En ese interín su esposo se había despertado. Rápidamente le contó todo. Ahora los dos se asomaban por la ventana cada vez que sentían el motor de un auto o el crujiente ruido metálico. Esa noche ambos escuchan los gritos y los ladridos y los pasos…

Los días transcurrieron. El movimiento de la casa embrujada siguió sucediendo. Los gritos, a veces diurnos, a veces nocturnos, también. Estaba obsesionada por saber qué sucedía allí. No encontraba respuestas. Ni conocidos, ni comerciantes del barrio querían hablar de ello. Se había hecho una rutina preguntar y obtener silencio a cambio.

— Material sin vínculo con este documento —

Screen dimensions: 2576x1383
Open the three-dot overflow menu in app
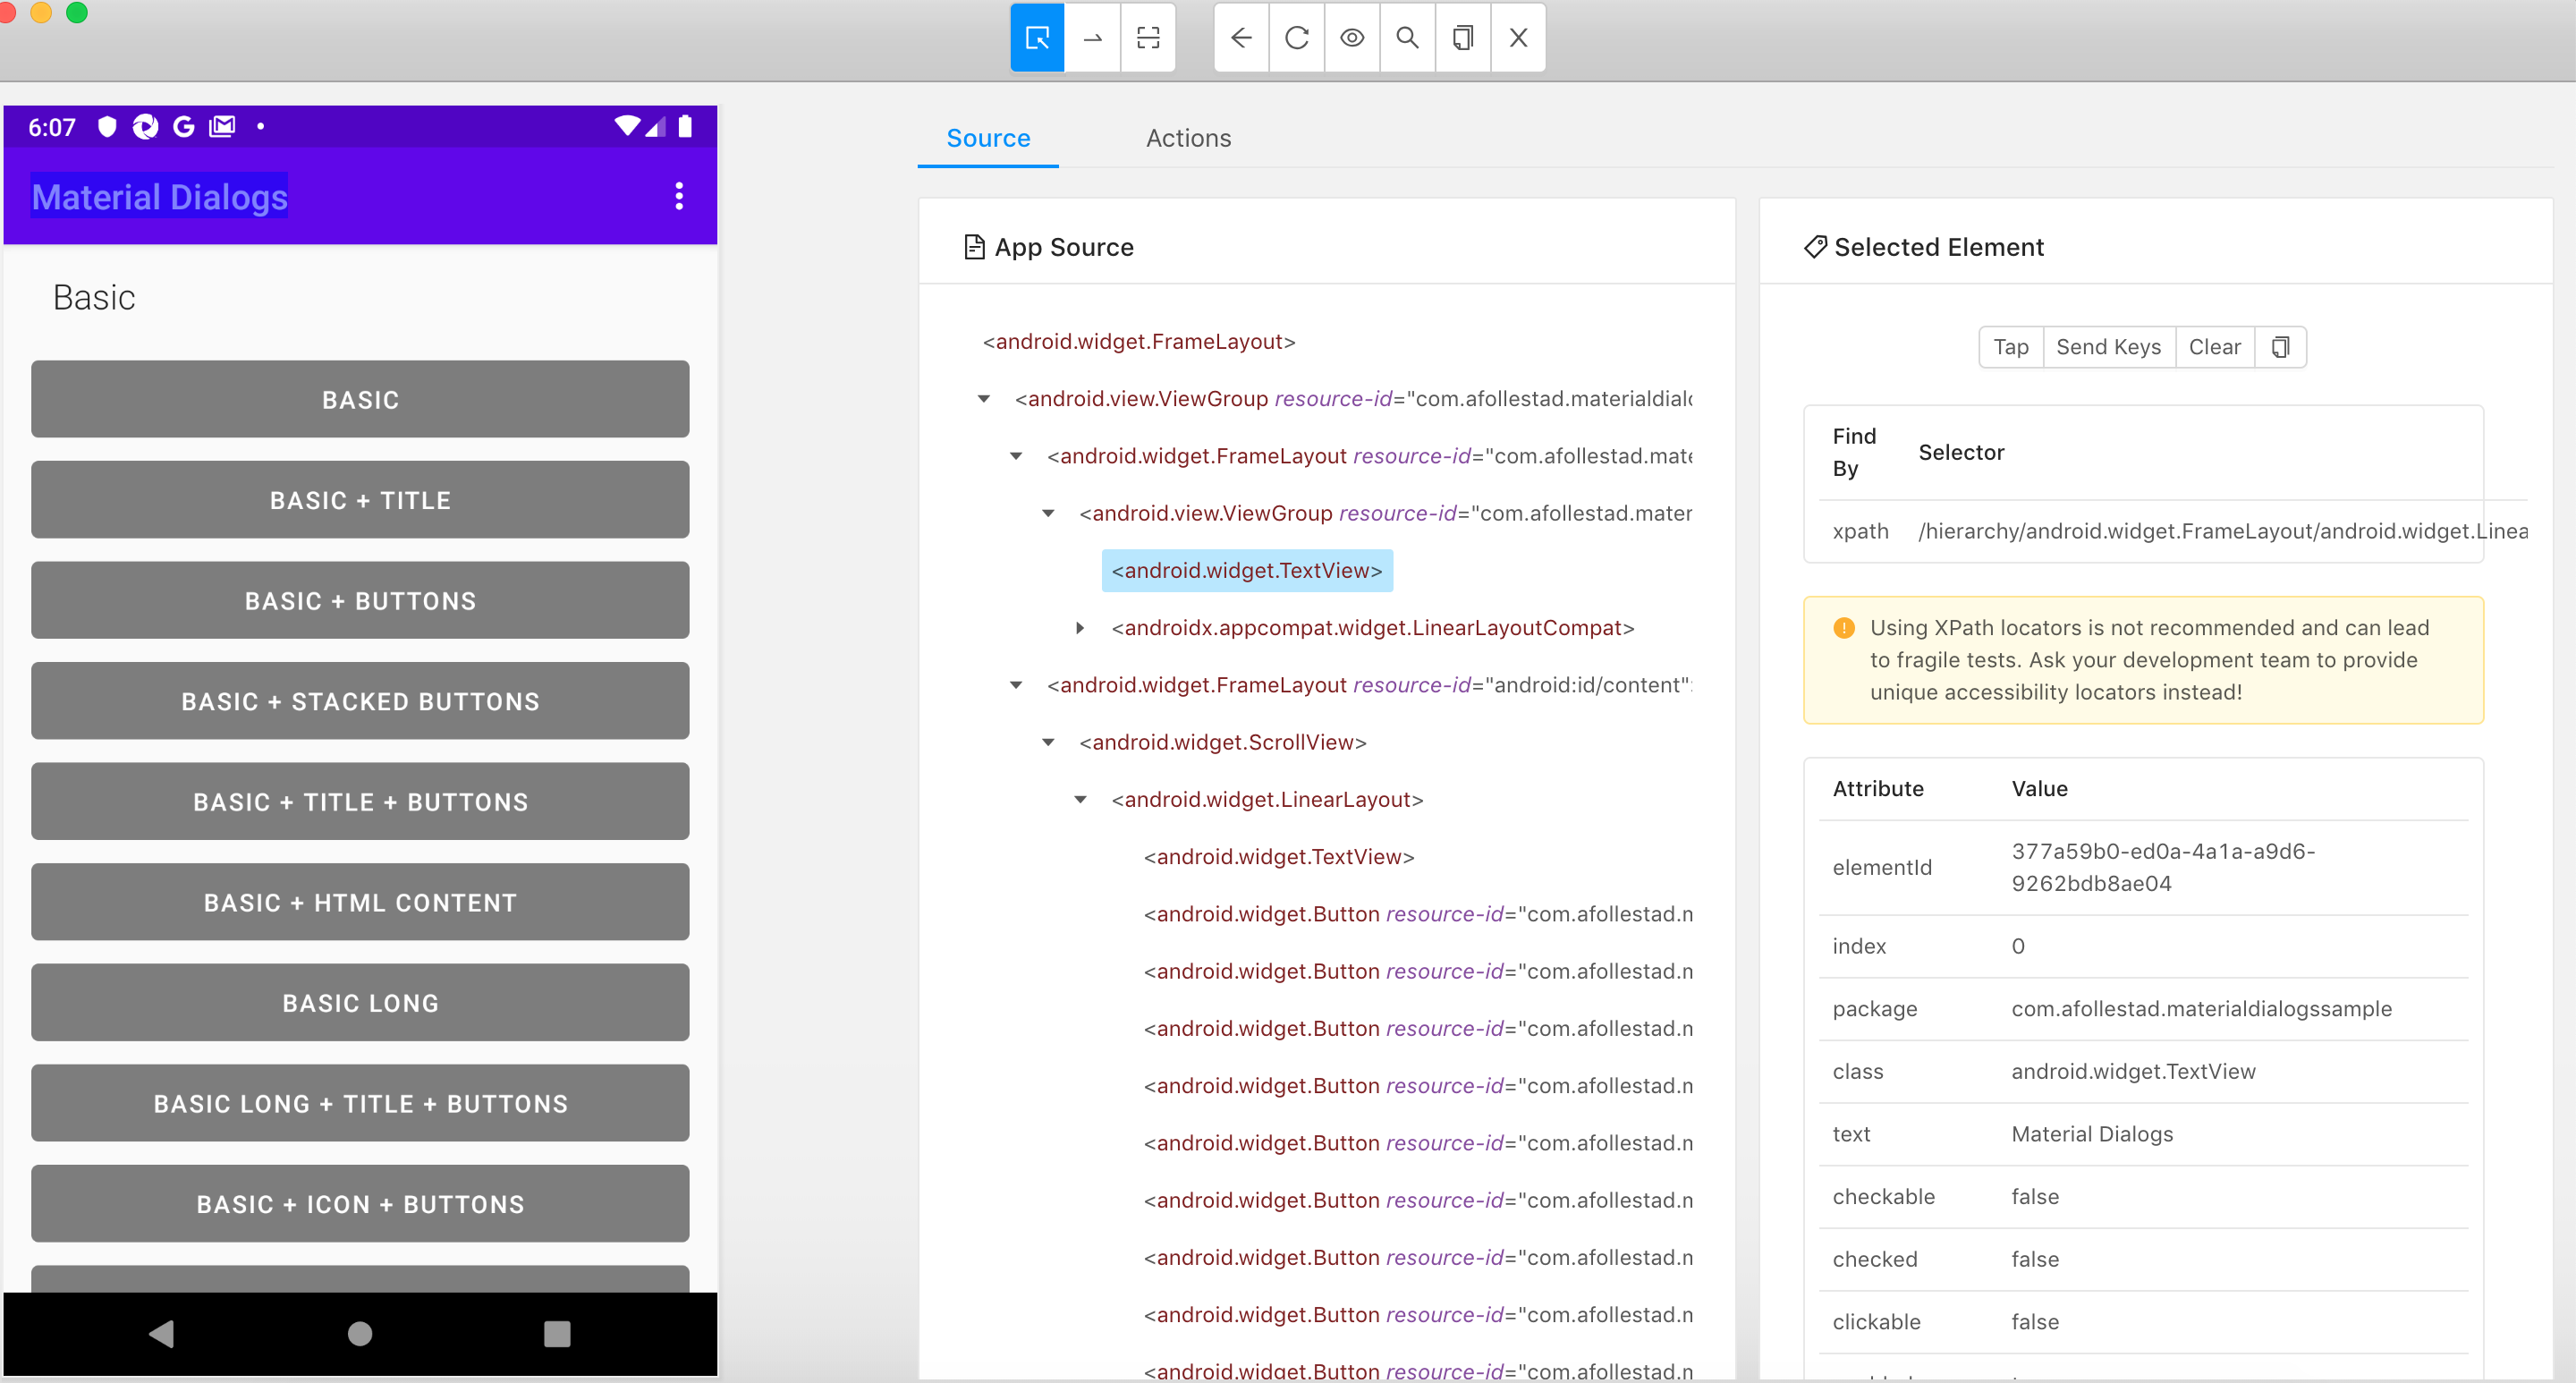(679, 196)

Un día un grupo de militares se apostó en la esquina. El intendente transmitió por radio el mensaje de que a partir del día siguiente se iban a comenzar ensayos de oscurecimiento. Iban a pasar a controlar casa por casa. Eso decían desde el carro militar que con altoparlantes circulaba por las calles indicando que permanecieran adentro de sus viviendas hasta el control. Pusieron horario para hacerlo. Había que oscurecer muy bien todo. “Los chilenos son gente peligrosa”, decían.

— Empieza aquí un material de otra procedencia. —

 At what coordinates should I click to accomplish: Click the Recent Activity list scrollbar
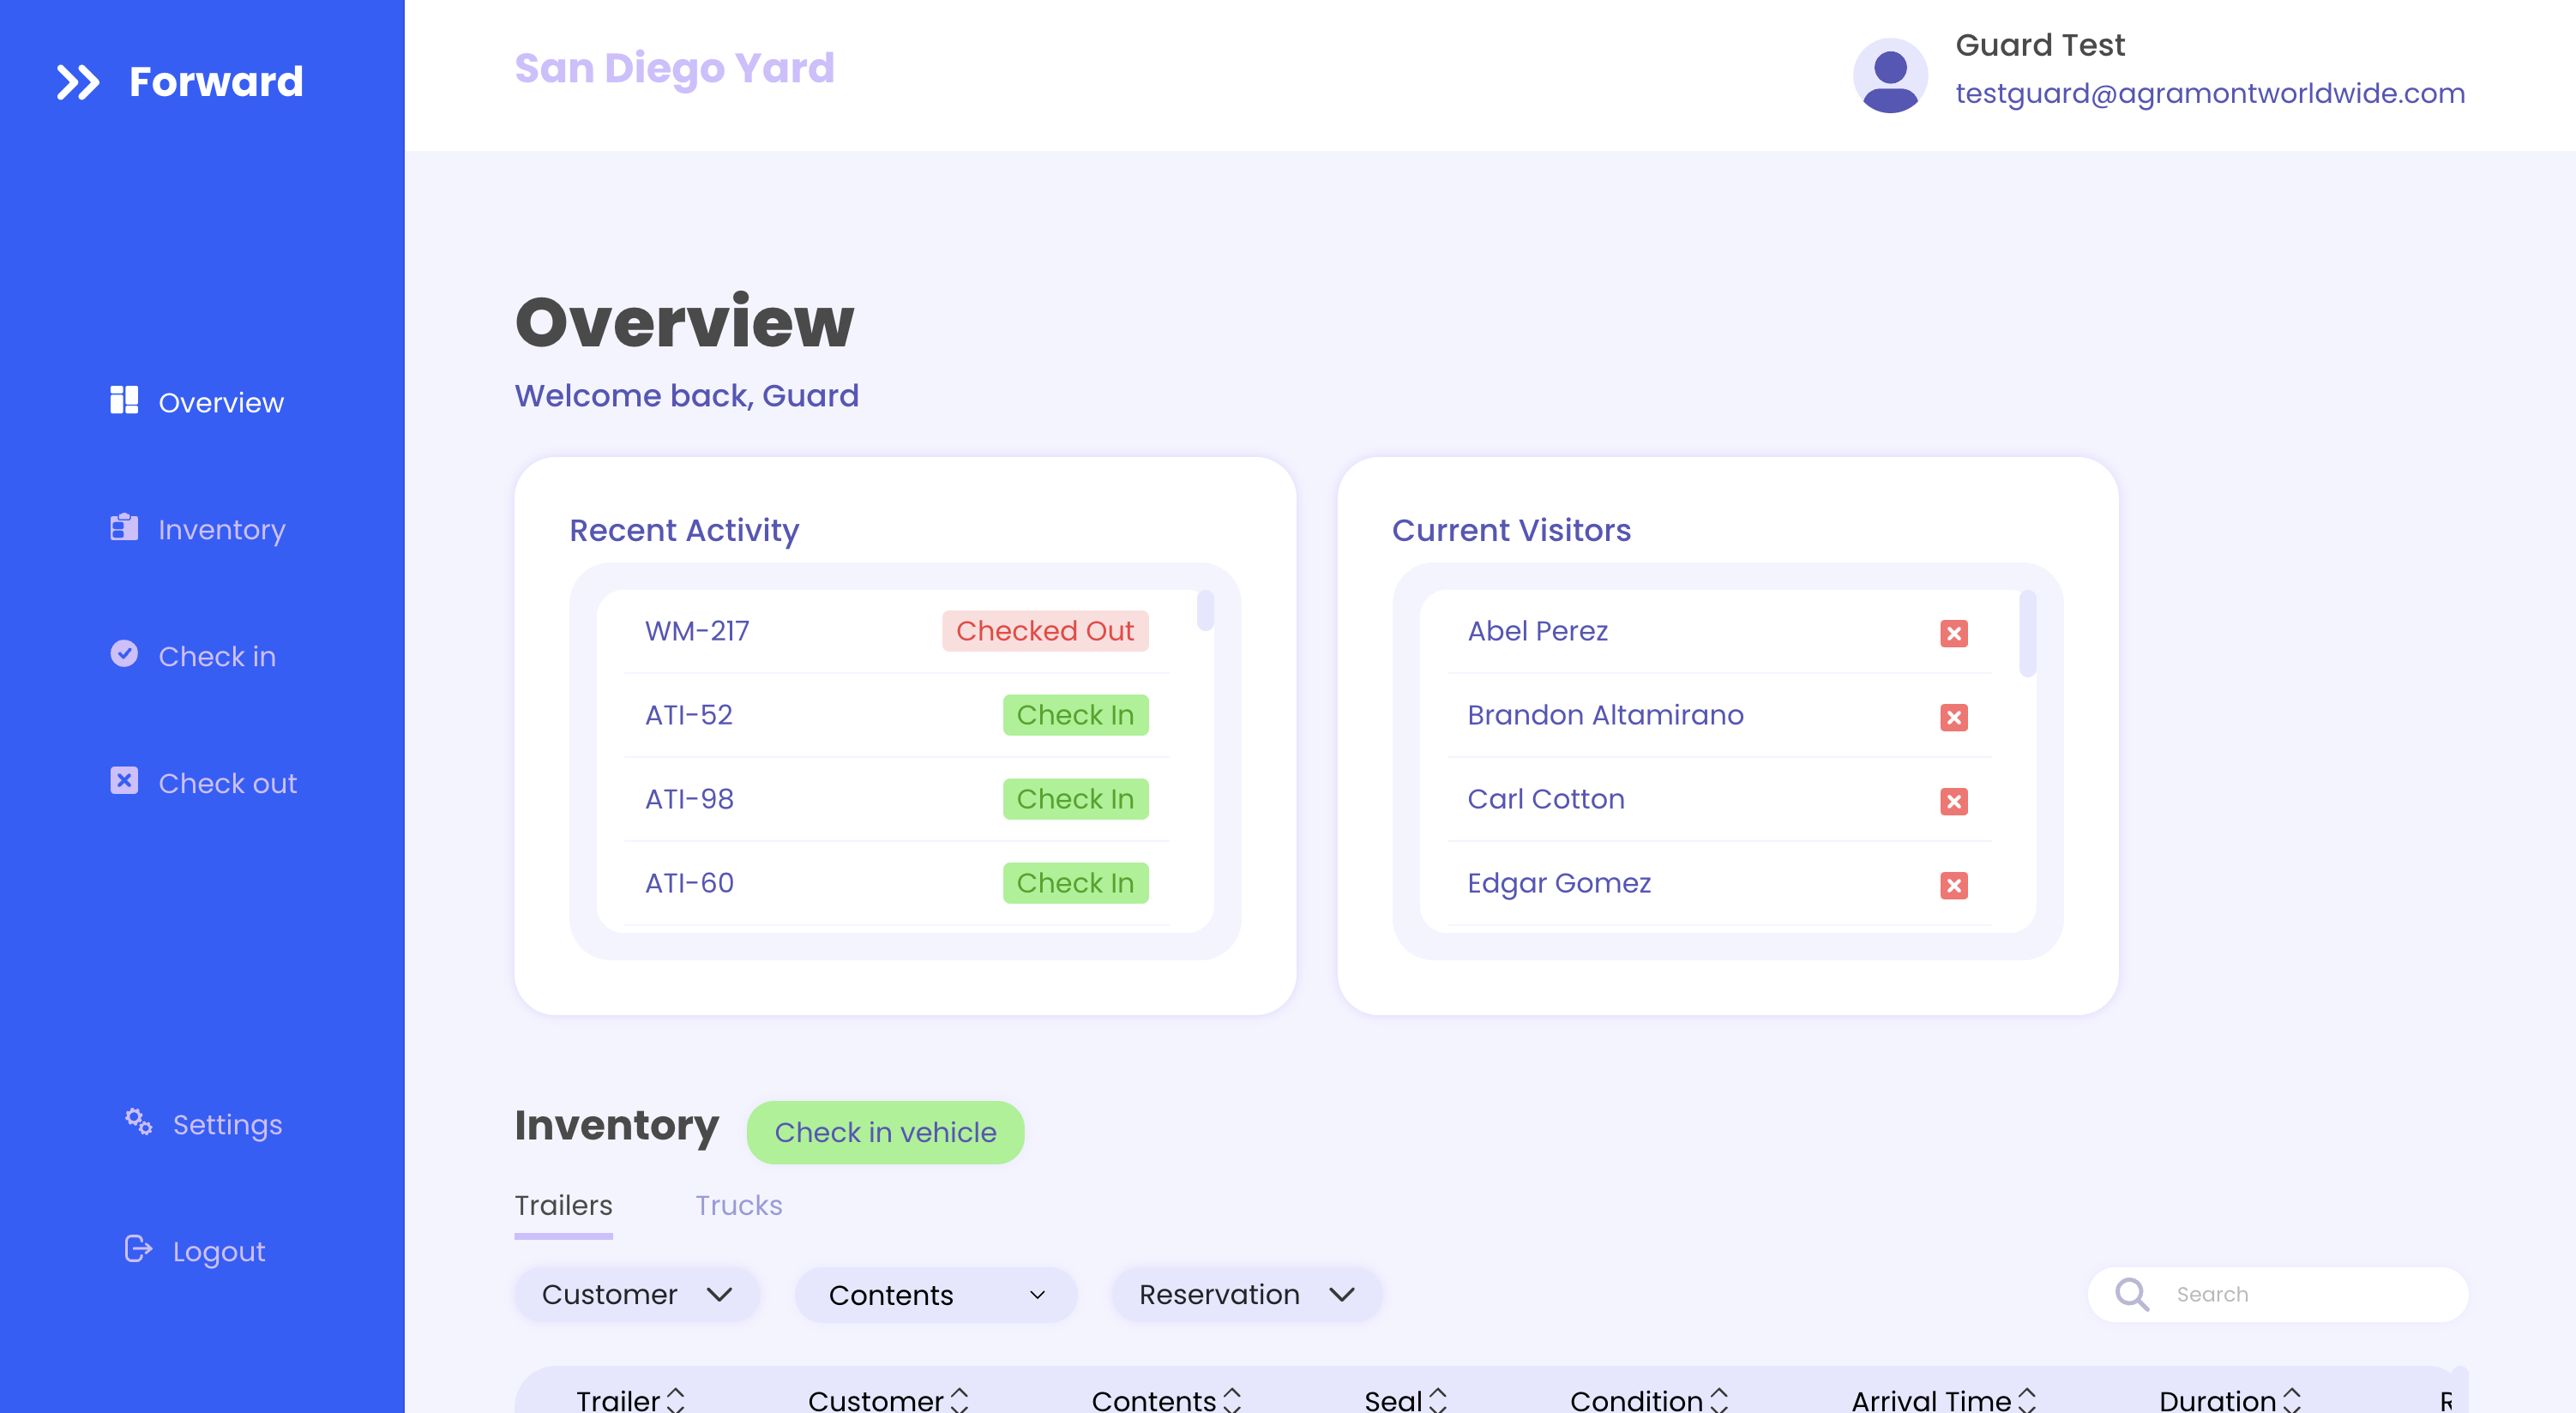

El problema era el ventanal. Y los libros: García Márquez, Cortázar, Mafalda. No eran muchos, pero no tenían que estar. Un compañero del esposo pasó de visita y se los llevó. A cambio dejó algunas revistas “El Tony” y “D’artagnan”

Les costó mucho oscurecer la vidriera. Era muy grande. Recurrieron a una frazada bien oscura y de trama cerrada. Estaba llegando la primavera y podían prescindir de ella. Terminaron y se sentaron a tomar mate, cuando escucharon los crujidos metálicos e inmediatamente después golpes en la puerta.

El vecino.

Les dijo que era el jefe de manzana nombrado por el intendente militar para controlar el oscurecimiento. Pidió pasar a revisar y se sentó sin ser invitado. Se estiró todo lo largo de su cuerpo sobre la silla, con las piernas extendidas en el frente, relajado, dejando visibles las botas de cowboy con espuelas… Miró todo. Miró las revistas. Los miró a ellos, desafiante. Les dijo que estaba bien oscurecido, que mejor, así no salía ninguna luz al exterior. Sonrió. Una sonrisa provocativa.

Está bien oscurecido – repitió- no se ve luz de afuera pero tampoco se puede asomar nadie a mirar hacia afuera, hacia enfrente, porque no es bueno mirar lo que no hay que ver.

Un frío recorrió el cuerpo de ella.

El hombre se paró. Los siguió mirando fijamente. Una mirada que helaba.

Les tendió la mano y se despidió: John Walker. Taxidermista.

En el pueblo dicen que esta joven pareja volvió a Bs. As., pero no se despidieron.